Raw records
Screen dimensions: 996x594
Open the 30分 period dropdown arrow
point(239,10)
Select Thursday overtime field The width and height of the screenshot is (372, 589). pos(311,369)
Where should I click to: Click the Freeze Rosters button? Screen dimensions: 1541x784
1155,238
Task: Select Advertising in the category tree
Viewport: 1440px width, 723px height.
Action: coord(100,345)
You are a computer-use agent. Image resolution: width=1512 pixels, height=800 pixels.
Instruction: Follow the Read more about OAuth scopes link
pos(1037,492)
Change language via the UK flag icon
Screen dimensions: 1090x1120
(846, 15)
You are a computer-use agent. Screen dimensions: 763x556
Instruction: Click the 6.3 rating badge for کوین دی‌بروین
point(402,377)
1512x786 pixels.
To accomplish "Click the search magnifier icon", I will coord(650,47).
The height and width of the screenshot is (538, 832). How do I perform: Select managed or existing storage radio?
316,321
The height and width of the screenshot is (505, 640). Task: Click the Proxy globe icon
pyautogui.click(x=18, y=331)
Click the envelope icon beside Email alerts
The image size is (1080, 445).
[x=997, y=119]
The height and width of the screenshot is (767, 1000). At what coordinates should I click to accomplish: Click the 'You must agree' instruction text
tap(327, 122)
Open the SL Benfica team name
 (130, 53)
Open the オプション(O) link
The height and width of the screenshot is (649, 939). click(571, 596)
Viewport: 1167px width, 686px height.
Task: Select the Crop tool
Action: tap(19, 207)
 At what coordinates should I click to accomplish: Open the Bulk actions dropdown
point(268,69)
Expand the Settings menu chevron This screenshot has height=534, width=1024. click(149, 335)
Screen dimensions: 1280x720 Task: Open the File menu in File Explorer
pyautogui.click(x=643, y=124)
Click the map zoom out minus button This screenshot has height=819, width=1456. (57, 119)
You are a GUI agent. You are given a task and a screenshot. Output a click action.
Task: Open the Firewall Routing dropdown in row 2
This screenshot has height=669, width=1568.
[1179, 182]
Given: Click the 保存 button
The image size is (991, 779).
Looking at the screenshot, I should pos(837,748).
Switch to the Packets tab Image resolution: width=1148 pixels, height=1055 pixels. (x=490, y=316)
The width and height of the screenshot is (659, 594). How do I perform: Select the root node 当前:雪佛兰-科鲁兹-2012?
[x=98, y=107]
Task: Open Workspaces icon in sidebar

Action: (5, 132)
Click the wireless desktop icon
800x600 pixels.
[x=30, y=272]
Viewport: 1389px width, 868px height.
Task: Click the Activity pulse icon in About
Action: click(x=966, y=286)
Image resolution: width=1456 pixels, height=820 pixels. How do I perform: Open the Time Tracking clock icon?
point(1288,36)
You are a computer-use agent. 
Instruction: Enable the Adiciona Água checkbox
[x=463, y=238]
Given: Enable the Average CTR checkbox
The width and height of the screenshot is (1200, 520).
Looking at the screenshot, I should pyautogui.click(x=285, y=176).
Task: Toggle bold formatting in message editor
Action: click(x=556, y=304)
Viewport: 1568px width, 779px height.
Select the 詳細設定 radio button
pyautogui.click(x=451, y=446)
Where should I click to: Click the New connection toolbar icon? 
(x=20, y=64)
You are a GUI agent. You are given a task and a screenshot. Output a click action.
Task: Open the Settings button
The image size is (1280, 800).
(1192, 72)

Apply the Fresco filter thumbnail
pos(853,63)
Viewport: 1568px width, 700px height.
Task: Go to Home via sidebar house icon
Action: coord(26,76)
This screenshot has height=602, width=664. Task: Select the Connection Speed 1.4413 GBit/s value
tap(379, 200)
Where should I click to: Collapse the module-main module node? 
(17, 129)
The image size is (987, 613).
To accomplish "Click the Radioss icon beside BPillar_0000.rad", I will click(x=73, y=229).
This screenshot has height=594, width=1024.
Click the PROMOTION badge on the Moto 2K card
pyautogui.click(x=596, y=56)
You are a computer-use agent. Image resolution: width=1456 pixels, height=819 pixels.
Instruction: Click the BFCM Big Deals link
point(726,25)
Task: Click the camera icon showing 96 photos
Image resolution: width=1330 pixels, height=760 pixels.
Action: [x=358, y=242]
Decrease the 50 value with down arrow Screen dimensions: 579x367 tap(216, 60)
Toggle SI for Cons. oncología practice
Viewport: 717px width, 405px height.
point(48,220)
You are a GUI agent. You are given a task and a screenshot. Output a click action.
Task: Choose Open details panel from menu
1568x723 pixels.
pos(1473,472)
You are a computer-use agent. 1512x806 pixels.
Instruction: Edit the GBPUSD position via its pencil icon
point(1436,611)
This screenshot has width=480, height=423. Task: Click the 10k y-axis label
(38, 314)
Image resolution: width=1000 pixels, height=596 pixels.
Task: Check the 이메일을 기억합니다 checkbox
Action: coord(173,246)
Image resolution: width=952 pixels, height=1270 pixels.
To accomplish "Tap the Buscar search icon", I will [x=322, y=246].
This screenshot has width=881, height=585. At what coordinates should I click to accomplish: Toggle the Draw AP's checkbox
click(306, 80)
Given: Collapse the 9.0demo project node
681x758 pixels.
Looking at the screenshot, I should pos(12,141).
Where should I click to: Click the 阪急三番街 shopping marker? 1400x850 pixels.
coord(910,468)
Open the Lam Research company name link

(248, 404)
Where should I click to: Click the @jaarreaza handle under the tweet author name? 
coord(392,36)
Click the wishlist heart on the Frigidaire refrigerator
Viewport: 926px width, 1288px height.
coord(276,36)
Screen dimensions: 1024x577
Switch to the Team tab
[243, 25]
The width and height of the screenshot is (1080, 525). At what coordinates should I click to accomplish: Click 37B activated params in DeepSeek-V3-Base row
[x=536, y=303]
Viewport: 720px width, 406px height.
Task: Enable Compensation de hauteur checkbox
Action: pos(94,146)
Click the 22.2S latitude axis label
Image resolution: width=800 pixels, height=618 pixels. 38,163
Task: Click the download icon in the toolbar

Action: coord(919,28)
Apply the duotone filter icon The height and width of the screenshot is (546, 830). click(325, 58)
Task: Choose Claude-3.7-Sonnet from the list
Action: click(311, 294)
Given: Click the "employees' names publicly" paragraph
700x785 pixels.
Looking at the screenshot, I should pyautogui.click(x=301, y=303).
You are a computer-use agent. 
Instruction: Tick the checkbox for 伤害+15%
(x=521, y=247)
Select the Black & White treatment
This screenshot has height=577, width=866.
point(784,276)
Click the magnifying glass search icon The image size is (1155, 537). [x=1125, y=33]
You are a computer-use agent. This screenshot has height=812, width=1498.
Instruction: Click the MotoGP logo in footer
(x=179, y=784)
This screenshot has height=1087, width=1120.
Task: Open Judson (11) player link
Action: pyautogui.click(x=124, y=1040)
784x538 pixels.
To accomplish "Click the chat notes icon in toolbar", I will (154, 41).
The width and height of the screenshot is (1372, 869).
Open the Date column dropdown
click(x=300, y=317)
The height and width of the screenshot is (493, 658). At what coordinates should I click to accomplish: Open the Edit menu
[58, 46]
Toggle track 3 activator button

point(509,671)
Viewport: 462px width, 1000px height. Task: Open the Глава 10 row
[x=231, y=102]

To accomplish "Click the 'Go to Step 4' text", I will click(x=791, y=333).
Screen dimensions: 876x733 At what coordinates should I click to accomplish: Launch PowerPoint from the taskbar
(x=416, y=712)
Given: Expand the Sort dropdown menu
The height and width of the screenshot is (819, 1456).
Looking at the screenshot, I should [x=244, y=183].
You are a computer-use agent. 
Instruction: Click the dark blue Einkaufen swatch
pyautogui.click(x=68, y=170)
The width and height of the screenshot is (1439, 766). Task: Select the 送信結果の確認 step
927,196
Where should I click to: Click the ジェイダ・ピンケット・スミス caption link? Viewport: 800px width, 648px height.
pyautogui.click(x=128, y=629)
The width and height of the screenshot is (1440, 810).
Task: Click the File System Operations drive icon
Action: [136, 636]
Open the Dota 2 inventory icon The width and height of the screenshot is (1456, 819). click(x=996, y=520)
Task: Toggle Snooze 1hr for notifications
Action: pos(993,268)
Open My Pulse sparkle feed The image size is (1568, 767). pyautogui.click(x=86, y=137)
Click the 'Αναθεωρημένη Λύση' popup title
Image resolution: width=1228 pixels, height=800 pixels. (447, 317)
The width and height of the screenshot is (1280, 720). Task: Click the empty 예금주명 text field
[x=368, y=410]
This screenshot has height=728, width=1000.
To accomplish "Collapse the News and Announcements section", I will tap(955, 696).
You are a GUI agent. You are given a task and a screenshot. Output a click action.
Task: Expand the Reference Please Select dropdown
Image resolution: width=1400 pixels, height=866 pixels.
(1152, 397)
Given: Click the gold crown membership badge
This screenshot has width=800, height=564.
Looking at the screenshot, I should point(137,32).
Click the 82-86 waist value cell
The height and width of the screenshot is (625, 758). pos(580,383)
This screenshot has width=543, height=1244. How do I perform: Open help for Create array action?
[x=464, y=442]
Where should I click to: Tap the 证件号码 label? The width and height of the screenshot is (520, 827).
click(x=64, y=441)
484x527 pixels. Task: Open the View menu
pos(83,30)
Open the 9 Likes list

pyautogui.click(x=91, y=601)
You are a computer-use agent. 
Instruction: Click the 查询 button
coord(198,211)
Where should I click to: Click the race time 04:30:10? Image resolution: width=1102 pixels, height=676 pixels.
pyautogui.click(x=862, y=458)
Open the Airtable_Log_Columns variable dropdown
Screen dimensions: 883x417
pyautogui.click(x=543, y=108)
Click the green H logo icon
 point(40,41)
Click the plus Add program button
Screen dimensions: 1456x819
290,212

### WRITTEN REQUEST
Rewrite the material between the lines containing "The image size is (987, 613)." and "Action: coord(173,246)", inclusive, replacing "Instruction" with "Goal" and leaving everything else unchanged.

### ANSWER
The image size is (987, 613).
To accomplish "Click the Radioss icon beside BPillar_0000.rad", I will click(x=73, y=229).
This screenshot has height=594, width=1024.
Click the PROMOTION badge on the Moto 2K card
pyautogui.click(x=596, y=56)
You are a computer-use agent. Image resolution: width=1456 pixels, height=819 pixels.
Goal: Click the BFCM Big Deals link
point(726,25)
Task: Click the camera icon showing 96 photos
Image resolution: width=1330 pixels, height=760 pixels.
Action: [x=358, y=242]
Decrease the 50 value with down arrow Screen dimensions: 579x367 tap(216, 60)
Toggle SI for Cons. oncología practice
Viewport: 717px width, 405px height.
point(48,220)
You are a GUI agent. You are given a task and a screenshot. Output a click action.
Task: Choose Open details panel from menu
1568x723 pixels.
pos(1473,472)
You are a computer-use agent. 1512x806 pixels.
Goal: Edit the GBPUSD position via its pencil icon
point(1436,611)
This screenshot has width=480, height=423. Task: Click the 10k y-axis label
(38, 314)
Image resolution: width=1000 pixels, height=596 pixels.
Task: Check the 이메일을 기억합니다 checkbox
Action: coord(173,246)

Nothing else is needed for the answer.